In the traditional ‘brick and mortar’ economy, the physical presence of a company used to be one of the key parameters to determine where it does business and where it should be taxed. In the 21st century digital economy, having a physical presence in a country is no longer necessary for companies to do business and generate revenues. Moreover, the digitalized economy does not only consist of the well-known tech companies, but also includes more traditional businesses that are moving towards digitalization (e.g. in the car industry, companies that collect data and provides digital services during the ride).
The significant revenues that companies in the digitalized economy generate, in combination with the greater risk of base erosion and profit shifting due to the lack of a physical presence, mean that countries and the organizations that represent them are increasingly looking at new ways to tax the digitalized economy. In addition, there has been significant media discussion over whether (multinational) companies pay their fair share of taxation in the countries they have at least digital presence in. Changing the old fashioned tax system to be able to tax the digitalized economy is therefore considered a key global priority and will have a tremendous impact on the current tax systems and the allocation of profits.
The Organization for Economic Co-operation and Development (OECD), the European Union (EU) and even individual countries are designing measures to tax the ‘digitalized economy’, each in their own way. In this article we describe the current initiatives, define a common denominator and conclude with a practical take away for digital or digitalized companies.
Global level: OECD pillar 1
While the OECD embraces innovation and digital transformation, it also recognizes that the new digitalized economy brings new tax challenges that were not anticipated when designing the brick and mortar based tax system over 100 years ago. These tax challenges were first identified as part of the OECD’s project to combat base erosion and profit shifting in the BEPS action 1 report in 2015. The conclusion of this report was that it will be hard if not impossible to ring-fence the ‘digital economy’ but the OECD did not provide any practical solutions at that time.
In 2018, the OECD published the interim report on “Tax challenges arising from digitalization”, which illustrated the variety of measures that had already been taken by the OECD member states to tax companies in the digitalized economy. The conclusion of the report was that there is a need for a global (consensus-based) solution to be able to tax the digital economy efficiently. From that moment on, the OECD Inclusive Framework (137 OECD member states) worked on the structure of that global solution based on a two-pillar system, of which Pillar 1 focuses on nexus and profit allocation rules. The main goal is to find an alternative for profit allocation solely on the basis of physical presence (as under the current tax system).

* * *

Stated task A
According to the text on taxing the digitalized economy, what does Pillar 1 focus on?

* * *

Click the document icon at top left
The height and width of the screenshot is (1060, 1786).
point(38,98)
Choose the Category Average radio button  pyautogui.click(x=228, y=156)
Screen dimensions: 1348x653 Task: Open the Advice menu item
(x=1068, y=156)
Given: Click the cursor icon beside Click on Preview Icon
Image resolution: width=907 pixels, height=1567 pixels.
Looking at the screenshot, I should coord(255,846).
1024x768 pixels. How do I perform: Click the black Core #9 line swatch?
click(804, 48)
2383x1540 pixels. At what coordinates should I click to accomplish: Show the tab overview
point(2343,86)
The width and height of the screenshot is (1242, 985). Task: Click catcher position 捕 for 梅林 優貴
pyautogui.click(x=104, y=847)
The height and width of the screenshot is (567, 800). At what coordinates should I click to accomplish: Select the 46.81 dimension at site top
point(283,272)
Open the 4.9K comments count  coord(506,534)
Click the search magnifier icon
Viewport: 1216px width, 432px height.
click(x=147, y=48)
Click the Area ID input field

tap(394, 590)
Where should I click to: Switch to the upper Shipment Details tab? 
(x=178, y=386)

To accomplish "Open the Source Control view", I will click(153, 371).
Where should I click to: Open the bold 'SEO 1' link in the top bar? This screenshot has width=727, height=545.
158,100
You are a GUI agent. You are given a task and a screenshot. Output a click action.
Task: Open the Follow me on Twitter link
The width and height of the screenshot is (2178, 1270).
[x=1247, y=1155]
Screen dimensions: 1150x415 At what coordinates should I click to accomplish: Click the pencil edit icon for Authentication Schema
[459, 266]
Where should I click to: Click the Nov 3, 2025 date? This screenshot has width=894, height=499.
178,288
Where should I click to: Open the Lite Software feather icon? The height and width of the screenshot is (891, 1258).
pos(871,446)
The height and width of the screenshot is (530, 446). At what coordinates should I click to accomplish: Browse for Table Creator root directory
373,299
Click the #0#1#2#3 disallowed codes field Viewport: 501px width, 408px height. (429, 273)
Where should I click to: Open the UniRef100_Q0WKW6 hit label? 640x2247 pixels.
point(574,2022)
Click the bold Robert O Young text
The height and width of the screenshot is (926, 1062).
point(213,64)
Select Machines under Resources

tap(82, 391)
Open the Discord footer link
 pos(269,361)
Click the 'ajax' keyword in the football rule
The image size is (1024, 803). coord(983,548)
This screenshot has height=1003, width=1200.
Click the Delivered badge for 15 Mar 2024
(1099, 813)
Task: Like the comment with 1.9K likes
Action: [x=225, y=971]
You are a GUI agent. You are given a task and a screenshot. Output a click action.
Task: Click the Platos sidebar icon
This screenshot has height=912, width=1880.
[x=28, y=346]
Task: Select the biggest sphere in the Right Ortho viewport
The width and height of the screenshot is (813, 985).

* * *

Stated task B
Return each line of the records that contains the word "Select".

Full output A
Nexus and profit allocation rules.

Full output B
The height and width of the screenshot is (567, 800). At what coordinates should I click to accomplish: Select the 46.81 dimension at site top
Select Machines under Resources
Task: Select the biggest sphere in the Right Ortho viewport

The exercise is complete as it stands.